→ What is expected: Every line from the beginning of the data through the line containing "Given: Open the forumaveria.bos.ru" should be reproduced exactly, and no further lines should be output.

(Stored items from a collection)
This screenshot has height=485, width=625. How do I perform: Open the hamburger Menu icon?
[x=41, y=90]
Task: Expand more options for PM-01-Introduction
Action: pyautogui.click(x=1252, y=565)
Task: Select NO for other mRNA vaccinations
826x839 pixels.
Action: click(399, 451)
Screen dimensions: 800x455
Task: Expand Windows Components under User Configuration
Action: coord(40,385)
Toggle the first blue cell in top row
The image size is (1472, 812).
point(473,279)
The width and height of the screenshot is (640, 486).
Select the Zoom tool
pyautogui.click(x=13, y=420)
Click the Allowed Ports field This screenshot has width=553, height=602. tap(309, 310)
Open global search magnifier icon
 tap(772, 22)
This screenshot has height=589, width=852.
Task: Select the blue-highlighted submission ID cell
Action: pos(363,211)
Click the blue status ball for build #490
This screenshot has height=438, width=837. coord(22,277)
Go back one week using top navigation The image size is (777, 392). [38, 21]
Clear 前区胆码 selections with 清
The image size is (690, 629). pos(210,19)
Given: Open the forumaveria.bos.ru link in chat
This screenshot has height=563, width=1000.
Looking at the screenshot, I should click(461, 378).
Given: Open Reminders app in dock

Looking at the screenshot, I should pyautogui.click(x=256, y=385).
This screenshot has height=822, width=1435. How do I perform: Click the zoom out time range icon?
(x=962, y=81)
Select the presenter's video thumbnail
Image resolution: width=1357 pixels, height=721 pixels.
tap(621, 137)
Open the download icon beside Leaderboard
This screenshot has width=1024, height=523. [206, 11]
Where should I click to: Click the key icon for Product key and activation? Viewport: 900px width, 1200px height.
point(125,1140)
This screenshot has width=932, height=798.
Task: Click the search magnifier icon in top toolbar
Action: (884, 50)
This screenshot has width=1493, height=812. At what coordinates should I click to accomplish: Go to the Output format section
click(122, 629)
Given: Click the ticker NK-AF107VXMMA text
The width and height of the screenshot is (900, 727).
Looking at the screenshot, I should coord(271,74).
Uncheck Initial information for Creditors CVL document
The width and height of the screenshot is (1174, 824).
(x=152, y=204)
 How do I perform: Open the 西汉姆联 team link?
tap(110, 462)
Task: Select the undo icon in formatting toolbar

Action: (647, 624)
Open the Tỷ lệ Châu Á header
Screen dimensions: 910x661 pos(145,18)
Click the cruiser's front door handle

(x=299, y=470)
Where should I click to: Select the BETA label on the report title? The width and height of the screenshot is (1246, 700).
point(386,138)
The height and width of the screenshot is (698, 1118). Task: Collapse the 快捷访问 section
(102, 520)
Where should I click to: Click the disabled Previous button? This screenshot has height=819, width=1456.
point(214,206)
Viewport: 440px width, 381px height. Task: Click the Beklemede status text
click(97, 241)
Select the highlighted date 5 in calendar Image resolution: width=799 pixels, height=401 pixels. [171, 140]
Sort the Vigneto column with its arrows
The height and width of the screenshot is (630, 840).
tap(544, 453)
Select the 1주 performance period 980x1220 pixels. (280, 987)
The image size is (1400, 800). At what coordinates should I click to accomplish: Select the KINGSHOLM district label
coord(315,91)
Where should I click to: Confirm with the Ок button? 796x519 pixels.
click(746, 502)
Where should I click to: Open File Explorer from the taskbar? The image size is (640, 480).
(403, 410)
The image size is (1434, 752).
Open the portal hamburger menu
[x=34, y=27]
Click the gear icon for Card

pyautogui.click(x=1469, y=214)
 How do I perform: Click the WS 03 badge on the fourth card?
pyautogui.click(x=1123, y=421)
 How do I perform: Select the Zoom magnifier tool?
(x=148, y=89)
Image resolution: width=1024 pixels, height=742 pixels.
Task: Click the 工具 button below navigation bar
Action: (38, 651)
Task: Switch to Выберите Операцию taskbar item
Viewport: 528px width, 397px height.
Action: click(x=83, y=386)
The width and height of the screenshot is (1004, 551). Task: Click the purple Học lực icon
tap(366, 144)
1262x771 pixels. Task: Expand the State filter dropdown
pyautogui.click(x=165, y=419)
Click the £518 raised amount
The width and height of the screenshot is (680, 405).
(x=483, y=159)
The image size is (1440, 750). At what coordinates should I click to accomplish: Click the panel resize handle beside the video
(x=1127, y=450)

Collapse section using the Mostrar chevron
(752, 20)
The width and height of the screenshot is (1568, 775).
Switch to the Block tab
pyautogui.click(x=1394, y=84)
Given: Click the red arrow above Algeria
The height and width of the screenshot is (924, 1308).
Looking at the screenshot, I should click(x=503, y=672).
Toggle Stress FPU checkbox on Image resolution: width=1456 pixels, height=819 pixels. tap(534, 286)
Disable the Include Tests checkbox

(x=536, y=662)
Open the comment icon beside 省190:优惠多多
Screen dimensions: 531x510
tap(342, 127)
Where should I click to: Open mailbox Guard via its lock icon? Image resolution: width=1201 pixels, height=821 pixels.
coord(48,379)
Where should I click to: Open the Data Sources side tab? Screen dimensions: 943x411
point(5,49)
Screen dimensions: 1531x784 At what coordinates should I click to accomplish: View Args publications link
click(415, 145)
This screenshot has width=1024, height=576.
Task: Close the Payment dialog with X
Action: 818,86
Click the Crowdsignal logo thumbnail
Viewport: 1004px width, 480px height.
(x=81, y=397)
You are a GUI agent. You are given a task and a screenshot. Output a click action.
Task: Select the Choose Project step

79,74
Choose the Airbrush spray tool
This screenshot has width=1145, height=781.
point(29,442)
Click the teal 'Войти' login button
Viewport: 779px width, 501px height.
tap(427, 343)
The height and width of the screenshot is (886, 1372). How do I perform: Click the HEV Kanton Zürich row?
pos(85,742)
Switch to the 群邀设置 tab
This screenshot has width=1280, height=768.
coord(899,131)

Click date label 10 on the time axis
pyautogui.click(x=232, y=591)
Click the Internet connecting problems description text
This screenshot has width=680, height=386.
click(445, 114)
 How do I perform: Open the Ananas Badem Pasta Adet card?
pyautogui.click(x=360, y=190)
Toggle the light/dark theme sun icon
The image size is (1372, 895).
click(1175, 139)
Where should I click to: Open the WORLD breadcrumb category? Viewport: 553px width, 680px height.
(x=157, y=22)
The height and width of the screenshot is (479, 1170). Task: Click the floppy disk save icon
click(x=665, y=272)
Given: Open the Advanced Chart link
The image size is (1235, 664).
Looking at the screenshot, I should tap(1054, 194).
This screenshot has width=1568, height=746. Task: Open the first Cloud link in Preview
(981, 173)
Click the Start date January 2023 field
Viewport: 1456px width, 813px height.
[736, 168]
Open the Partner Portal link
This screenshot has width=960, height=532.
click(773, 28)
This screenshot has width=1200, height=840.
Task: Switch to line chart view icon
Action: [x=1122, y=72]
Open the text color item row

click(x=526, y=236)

→ Output:
This screenshot has height=485, width=625. How do I perform: Open the hamburger Menu icon?
[x=41, y=90]
Task: Expand more options for PM-01-Introduction
Action: pyautogui.click(x=1252, y=565)
Task: Select NO for other mRNA vaccinations
826x839 pixels.
Action: click(399, 451)
Screen dimensions: 800x455
Task: Expand Windows Components under User Configuration
Action: coord(40,385)
Toggle the first blue cell in top row
The image size is (1472, 812).
point(473,279)
The width and height of the screenshot is (640, 486).
Select the Zoom tool
pyautogui.click(x=13, y=420)
Click the Allowed Ports field This screenshot has width=553, height=602. tap(309, 310)
Open global search magnifier icon
 tap(772, 22)
This screenshot has height=589, width=852.
Task: Select the blue-highlighted submission ID cell
Action: pos(363,211)
Click the blue status ball for build #490
This screenshot has height=438, width=837. coord(22,277)
Go back one week using top navigation The image size is (777, 392). [38, 21]
Clear 前区胆码 selections with 清
The image size is (690, 629). pos(210,19)
Given: Open the forumaveria.bos.ru link in chat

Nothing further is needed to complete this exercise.